EXTRAIT:
--------
L’interprétation

 

 

La philosophie nous aide à appréhender la vie. Selon Kant, cela peut se résumer à trois questions : que puis-je savoir ? Que dois-je faire ? Que puis-je espérer ? Les deux premières questions nous invitent à investiguer le réel et l’action.

 

A l’origine, l’herméneutique est l’art d’interpréter les textes anciens, notamment religieux comme la Bible. Le texte est le même pour tous. Il ne révèle son véritable sens qu’à celui qui fait l’effort de le déchiffrer pour découvrir le sens caché, ce qu’il ne dit pas explicitement. L’interprétation est donc la recherche de l’implicite.

 

Aujourd’hui, l’interprétation concerne d’autres domaines. Un chanteur, un comédien interprètent des textes, un pianiste une partition. De même, la psychanalyse propose une méthode d’interprétation des rêves, etc. L’interprétation semble toute subjective, arbitraire, alors que la démonstration scientifique paraît plutôt objective. Les frontières sont-elles aussi nettes ?

 

Nous sommes dans une société qui interprète et commente en permanence car l’homme est perpétuellement en quête de sens : sens de l’existence, de l’histoire, des découvertes scientifiques et technique, du travail, etc. Ce besoin d’interprétation ne traduit-il pas un manque de sécurité ?
--------
ENTRÉES:
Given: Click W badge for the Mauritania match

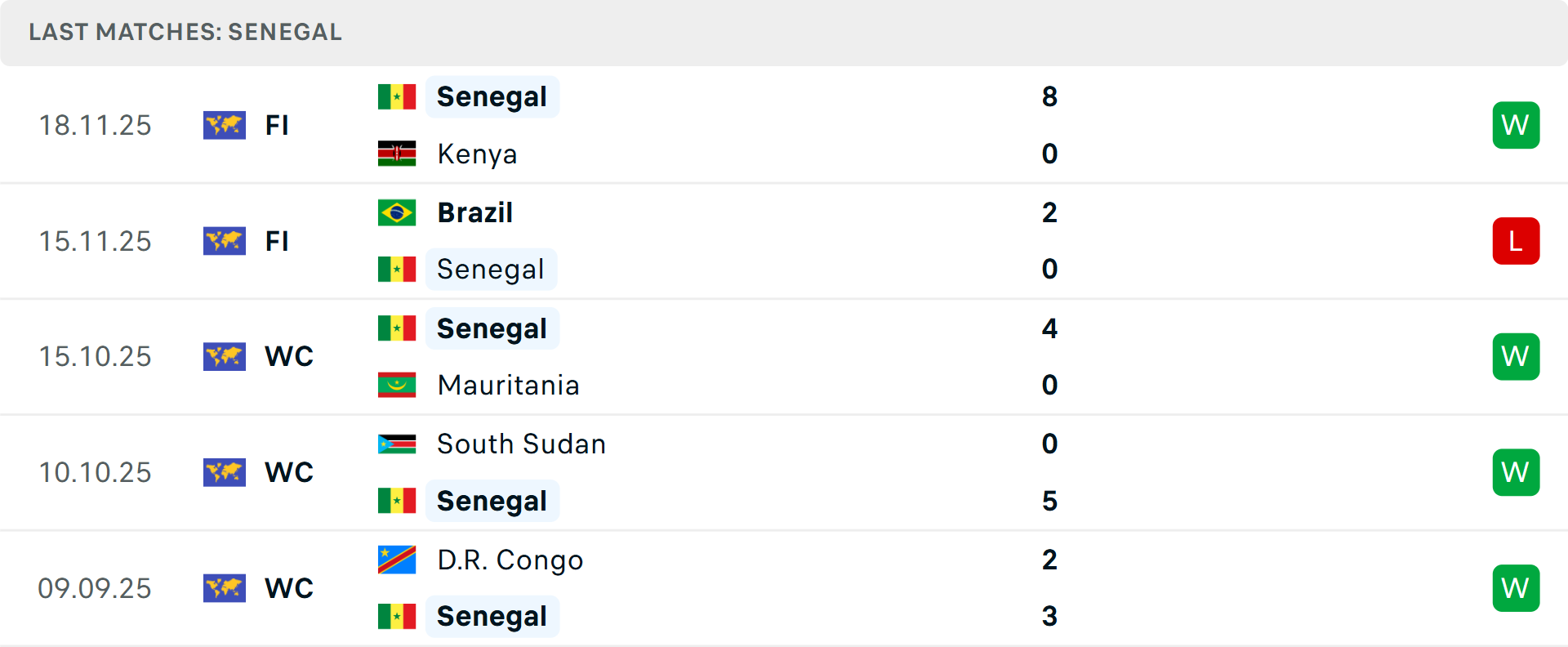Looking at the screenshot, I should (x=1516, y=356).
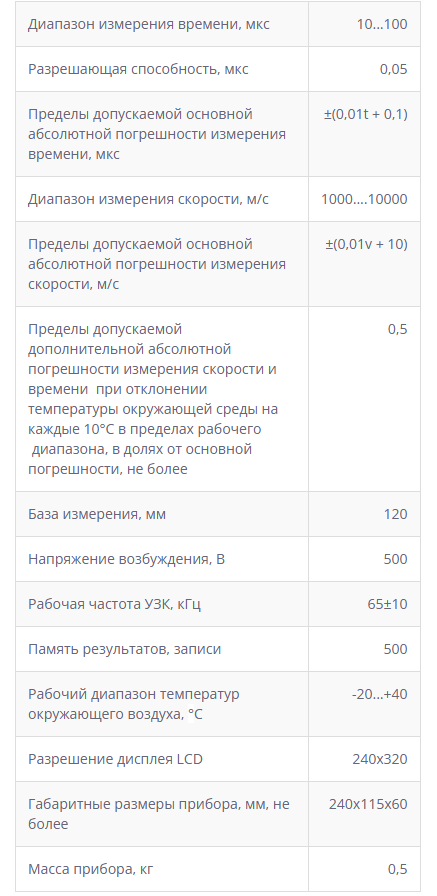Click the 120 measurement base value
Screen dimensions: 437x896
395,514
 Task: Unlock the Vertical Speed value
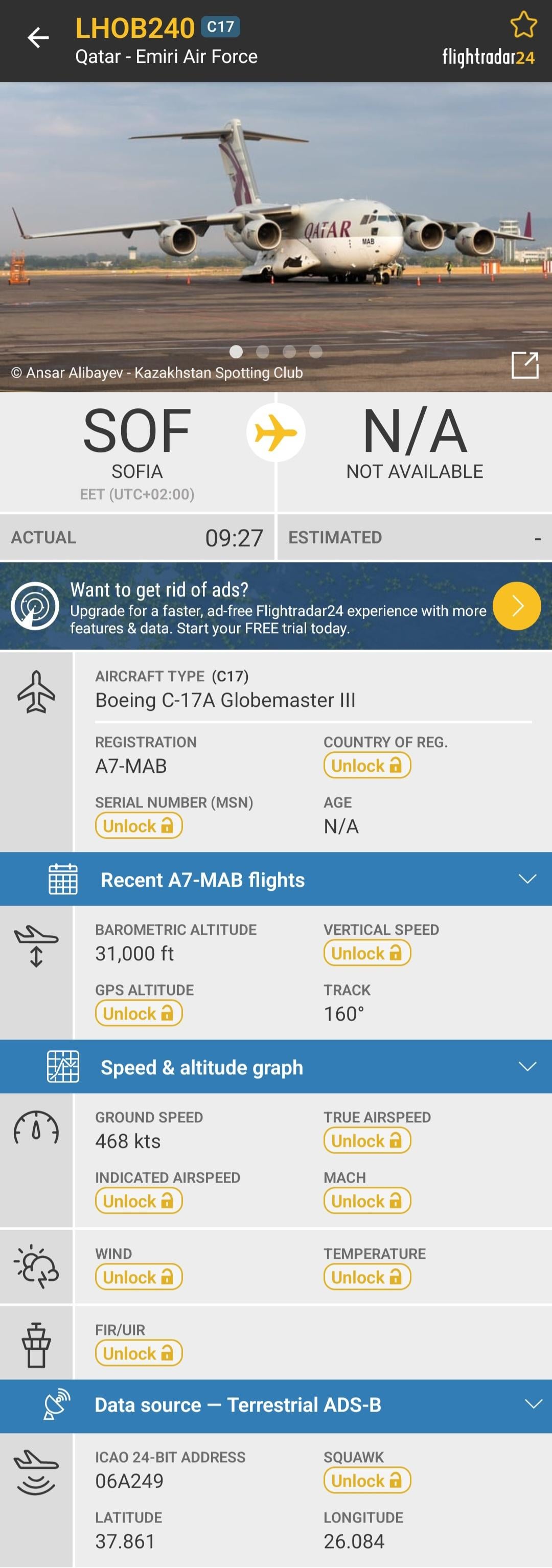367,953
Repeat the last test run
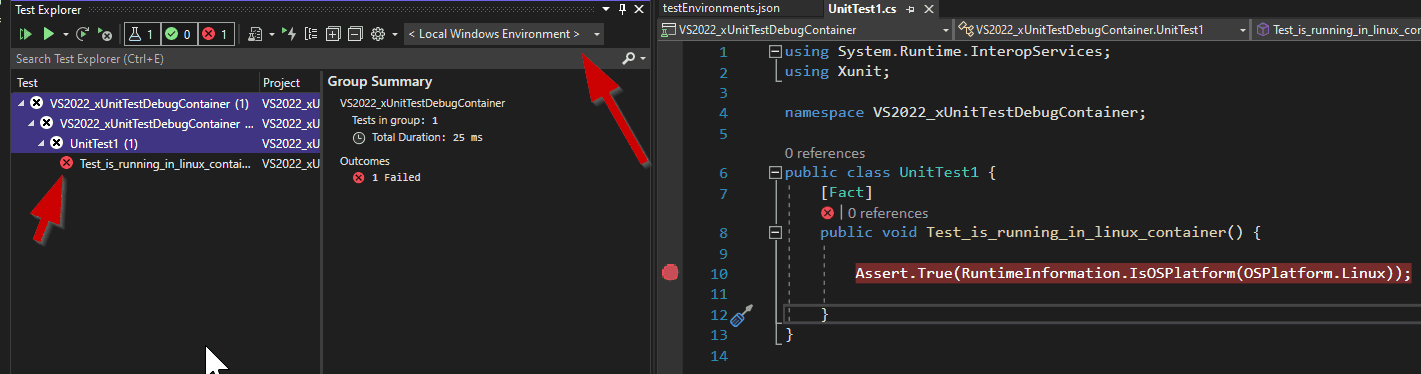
--------
EXERCICE A:
Reproduisez mot pour mot le passage de l'extrait qui va de « Aujourd’hui, l’interprétation concerne » à « manque de sécurité ? ».
EXERCICE B:
D'après l'extrait, à quelles questions peut se résumer, selon Kant, l'aide que la philosophie apporte pour appréhender la vie ? Citez-les toutes.
Pour répondre, fiez-vous uniquement à l'extrait.

CORRIGÉ COMPLET A:
Aujourd’hui, l’interprétation concerne d’autres domaines. Un chanteur, un comédien interprètent des textes, un pianiste une partition. De même, la psychanalyse propose une méthode d’interprétation des rêves, etc. L’interprétation semble toute subjective, arbitraire, alors que la démonstration scientifique paraît plutôt objective. Les frontières sont-elles aussi nettes ?

 

Nous sommes dans une société qui interprète et commente en permanence car l’homme est perpétuellement en quête de sens : sens de l’existence, de l’histoire, des découvertes scientifiques et technique, du travail, etc. Ce besoin d’interprétation ne traduit-il pas un manque de sécurité ?

CORRIGÉ COMPLET B:
- Que puis-je savoir ?
- Que dois-je faire ?
- Que puis-je espérer ?